**DO THIS:** Reproduce every line of the following material word for word.
#### RECORDS SHOWN ####
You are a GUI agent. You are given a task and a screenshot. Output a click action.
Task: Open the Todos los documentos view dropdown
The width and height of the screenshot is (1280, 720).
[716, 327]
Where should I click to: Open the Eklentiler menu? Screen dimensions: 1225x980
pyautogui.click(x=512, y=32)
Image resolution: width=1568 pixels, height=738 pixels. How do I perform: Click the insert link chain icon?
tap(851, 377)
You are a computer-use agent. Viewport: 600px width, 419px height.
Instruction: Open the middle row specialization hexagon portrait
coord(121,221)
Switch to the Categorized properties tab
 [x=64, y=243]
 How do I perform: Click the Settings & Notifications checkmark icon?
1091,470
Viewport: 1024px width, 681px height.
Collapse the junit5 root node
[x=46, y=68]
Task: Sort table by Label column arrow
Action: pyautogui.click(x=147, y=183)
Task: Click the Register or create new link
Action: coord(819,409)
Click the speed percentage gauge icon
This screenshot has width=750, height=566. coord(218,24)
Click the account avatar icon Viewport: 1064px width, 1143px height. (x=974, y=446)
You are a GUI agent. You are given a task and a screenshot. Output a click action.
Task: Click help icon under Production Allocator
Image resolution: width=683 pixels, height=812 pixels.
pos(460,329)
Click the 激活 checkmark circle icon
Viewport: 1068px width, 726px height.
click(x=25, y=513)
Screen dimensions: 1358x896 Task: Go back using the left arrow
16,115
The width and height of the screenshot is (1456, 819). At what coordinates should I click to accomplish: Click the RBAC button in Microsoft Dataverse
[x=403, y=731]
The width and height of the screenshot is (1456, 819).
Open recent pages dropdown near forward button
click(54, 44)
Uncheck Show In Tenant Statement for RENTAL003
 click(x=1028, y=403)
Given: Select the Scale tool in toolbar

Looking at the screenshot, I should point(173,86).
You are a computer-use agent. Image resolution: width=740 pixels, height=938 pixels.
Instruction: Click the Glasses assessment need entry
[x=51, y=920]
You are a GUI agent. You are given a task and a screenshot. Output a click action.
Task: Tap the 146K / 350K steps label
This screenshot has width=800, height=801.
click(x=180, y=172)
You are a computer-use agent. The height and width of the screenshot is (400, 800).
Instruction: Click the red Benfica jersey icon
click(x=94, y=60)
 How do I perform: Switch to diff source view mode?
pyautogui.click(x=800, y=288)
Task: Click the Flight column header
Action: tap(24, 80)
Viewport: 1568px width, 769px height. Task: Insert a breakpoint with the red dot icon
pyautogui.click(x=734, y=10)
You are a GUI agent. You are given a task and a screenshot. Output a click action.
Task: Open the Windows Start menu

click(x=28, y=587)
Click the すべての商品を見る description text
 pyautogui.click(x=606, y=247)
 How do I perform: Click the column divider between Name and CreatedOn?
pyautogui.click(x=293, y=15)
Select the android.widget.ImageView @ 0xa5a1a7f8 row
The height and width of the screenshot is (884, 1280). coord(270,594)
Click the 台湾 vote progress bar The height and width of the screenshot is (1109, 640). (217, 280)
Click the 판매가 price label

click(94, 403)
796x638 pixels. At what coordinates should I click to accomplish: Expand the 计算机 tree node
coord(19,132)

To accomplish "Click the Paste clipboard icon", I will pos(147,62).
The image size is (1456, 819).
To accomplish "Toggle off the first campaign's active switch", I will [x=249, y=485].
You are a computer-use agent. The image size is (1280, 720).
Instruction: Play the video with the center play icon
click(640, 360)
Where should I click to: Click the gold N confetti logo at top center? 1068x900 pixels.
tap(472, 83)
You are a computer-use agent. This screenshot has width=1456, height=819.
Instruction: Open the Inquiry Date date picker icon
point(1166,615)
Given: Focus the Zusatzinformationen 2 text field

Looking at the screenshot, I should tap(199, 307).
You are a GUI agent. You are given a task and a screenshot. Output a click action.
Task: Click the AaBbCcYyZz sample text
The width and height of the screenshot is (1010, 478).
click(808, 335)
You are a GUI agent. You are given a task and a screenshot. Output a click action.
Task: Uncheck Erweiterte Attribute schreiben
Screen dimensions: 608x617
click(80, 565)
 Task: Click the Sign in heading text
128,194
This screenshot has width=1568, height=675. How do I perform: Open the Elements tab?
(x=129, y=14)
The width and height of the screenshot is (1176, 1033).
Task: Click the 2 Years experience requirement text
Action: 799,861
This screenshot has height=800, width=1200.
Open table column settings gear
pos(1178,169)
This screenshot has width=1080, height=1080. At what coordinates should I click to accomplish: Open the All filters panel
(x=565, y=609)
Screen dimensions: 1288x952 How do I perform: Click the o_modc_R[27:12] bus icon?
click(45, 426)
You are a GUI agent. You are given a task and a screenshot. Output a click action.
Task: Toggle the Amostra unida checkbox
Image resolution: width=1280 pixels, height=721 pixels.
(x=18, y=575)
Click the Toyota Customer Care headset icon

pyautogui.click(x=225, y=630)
####
**TASK RESULT:**
You are a GUI agent. You are given a task and a screenshot. Output a click action.
Task: Open the Todos los documentos view dropdown
The width and height of the screenshot is (1280, 720).
[716, 327]
Where should I click to: Open the Eklentiler menu? Screen dimensions: 1225x980
pyautogui.click(x=512, y=32)
Image resolution: width=1568 pixels, height=738 pixels. How do I perform: Click the insert link chain icon?
tap(851, 377)
You are a computer-use agent. Viewport: 600px width, 419px height.
Instruction: Open the middle row specialization hexagon portrait
coord(121,221)
Switch to the Categorized properties tab
 [x=64, y=243]
 How do I perform: Click the Settings & Notifications checkmark icon?
1091,470
Viewport: 1024px width, 681px height.
Collapse the junit5 root node
[x=46, y=68]
Task: Sort table by Label column arrow
Action: pyautogui.click(x=147, y=183)
Task: Click the Register or create new link
Action: coord(819,409)
Click the speed percentage gauge icon
This screenshot has width=750, height=566. coord(218,24)
Click the account avatar icon Viewport: 1064px width, 1143px height. (x=974, y=446)
You are a GUI agent. You are given a task and a screenshot. Output a click action.
Task: Click help icon under Production Allocator
Image resolution: width=683 pixels, height=812 pixels.
pos(460,329)
Click the 激活 checkmark circle icon
Viewport: 1068px width, 726px height.
click(x=25, y=513)
Screen dimensions: 1358x896 Task: Go back using the left arrow
16,115
The width and height of the screenshot is (1456, 819). At what coordinates should I click to accomplish: Click the RBAC button in Microsoft Dataverse
[x=403, y=731]
The width and height of the screenshot is (1456, 819).
Open recent pages dropdown near forward button
click(54, 44)
Uncheck Show In Tenant Statement for RENTAL003
 click(x=1028, y=403)
Given: Select the Scale tool in toolbar

Looking at the screenshot, I should point(173,86).
You are a computer-use agent. Image resolution: width=740 pixels, height=938 pixels.
Instruction: Click the Glasses assessment need entry
[x=51, y=920]
You are a GUI agent. You are given a task and a screenshot. Output a click action.
Task: Tap the 146K / 350K steps label
This screenshot has width=800, height=801.
click(x=180, y=172)
You are a computer-use agent. The height and width of the screenshot is (400, 800).
Instruction: Click the red Benfica jersey icon
click(x=94, y=60)
 How do I perform: Switch to diff source view mode?
pyautogui.click(x=800, y=288)
Task: Click the Flight column header
Action: tap(24, 80)
Viewport: 1568px width, 769px height. Task: Insert a breakpoint with the red dot icon
pyautogui.click(x=734, y=10)
You are a GUI agent. You are given a task and a screenshot. Output a click action.
Task: Open the Windows Start menu

click(x=28, y=587)
Click the すべての商品を見る description text
 pyautogui.click(x=606, y=247)
 How do I perform: Click the column divider between Name and CreatedOn?
pyautogui.click(x=293, y=15)
Select the android.widget.ImageView @ 0xa5a1a7f8 row
The height and width of the screenshot is (884, 1280). coord(270,594)
Click the 台湾 vote progress bar The height and width of the screenshot is (1109, 640). (217, 280)
Click the 판매가 price label

click(94, 403)
796x638 pixels. At what coordinates should I click to accomplish: Expand the 计算机 tree node
coord(19,132)

To accomplish "Click the Paste clipboard icon", I will pos(147,62).
The image size is (1456, 819).
To accomplish "Toggle off the first campaign's active switch", I will [x=249, y=485].
You are a computer-use agent. The image size is (1280, 720).
Instruction: Play the video with the center play icon
click(640, 360)
Where should I click to: Click the gold N confetti logo at top center? 1068x900 pixels.
tap(472, 83)
You are a computer-use agent. This screenshot has width=1456, height=819.
Instruction: Open the Inquiry Date date picker icon
point(1166,615)
Given: Focus the Zusatzinformationen 2 text field

Looking at the screenshot, I should tap(199, 307).
You are a GUI agent. You are given a task and a screenshot. Output a click action.
Task: Click the AaBbCcYyZz sample text
The width and height of the screenshot is (1010, 478).
click(808, 335)
You are a GUI agent. You are given a task and a screenshot. Output a click action.
Task: Uncheck Erweiterte Attribute schreiben
Screen dimensions: 608x617
click(80, 565)
 Task: Click the Sign in heading text
128,194
This screenshot has width=1568, height=675. How do I perform: Open the Elements tab?
(x=129, y=14)
The width and height of the screenshot is (1176, 1033).
Task: Click the 2 Years experience requirement text
Action: 799,861
This screenshot has height=800, width=1200.
Open table column settings gear
pos(1178,169)
This screenshot has width=1080, height=1080. At what coordinates should I click to accomplish: Open the All filters panel
(x=565, y=609)
Screen dimensions: 1288x952 How do I perform: Click the o_modc_R[27:12] bus icon?
click(45, 426)
You are a GUI agent. You are given a task and a screenshot. Output a click action.
Task: Toggle the Amostra unida checkbox
Image resolution: width=1280 pixels, height=721 pixels.
(x=18, y=575)
Click the Toyota Customer Care headset icon

pyautogui.click(x=225, y=630)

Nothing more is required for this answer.